Nvidia Zero-Day Options Are the Next Big Bet for One ETF Upstart

The ETF industry’s upstart-in-chief is back with another roll of the new-product dice — this time betting on a game-changing expansion of Wall Street’s zero-day options boom.

Matt Tuttle, who struck gold with leveraged meme-stock funds but fell flat with his Jim Cramer ETFs, has filed to create a line of new offerings that will trade fast-twitch derivatives on popular companies beloved by the retail-investing masses. Think Nvidia Corp., Tesla Inc., MicroStrategy Inc. and more.

The gamble? Publicly traded single-stock options aren’t available on a daily basis, meaning 0DTE bets can currently only occur on a Friday when weekly, monthly and quarterly contracts expire. Yet Tuttle says he is convinced it’s a matter of time before derivatives tied to individual companies shift to daily expiry.

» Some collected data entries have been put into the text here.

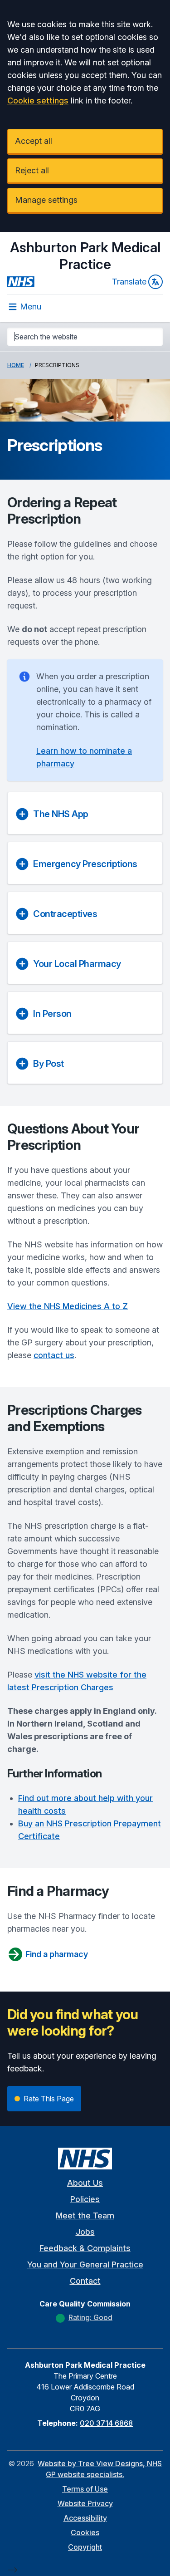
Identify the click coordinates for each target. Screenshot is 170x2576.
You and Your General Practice (85, 2264)
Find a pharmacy (56, 1954)
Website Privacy (85, 2503)
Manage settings (46, 200)
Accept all (33, 141)
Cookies (85, 2532)
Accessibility (85, 2517)
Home (15, 365)
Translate (129, 281)
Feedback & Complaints (85, 2248)
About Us (85, 2183)
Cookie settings (37, 100)
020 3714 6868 (106, 2423)
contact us (54, 1355)
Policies (85, 2199)
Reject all (32, 170)
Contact (85, 2281)
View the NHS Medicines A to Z (67, 1306)
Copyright (85, 2546)
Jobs (85, 2232)
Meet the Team (85, 2215)
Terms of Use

“Whether that’s three months from now, six months from now, two years from now, I have no idea,” the Tuttle Capital Management CEO said. “My thinking is if I do believe that’s going to happen, I want to be first in line for it.”

In the meantime, Tuttle has come up with a workaround for his new ETFs, which could launch in the first half of the year provided the Securities and Exchange Commission doesn’t object. They’ll trade so-called Flex options — customized contracts that allow users to set terms such as strike prices and expiration dates — and roll them on a daily basis. Such contracts can be listed on exchanges without approvals in advance, Tuttle said.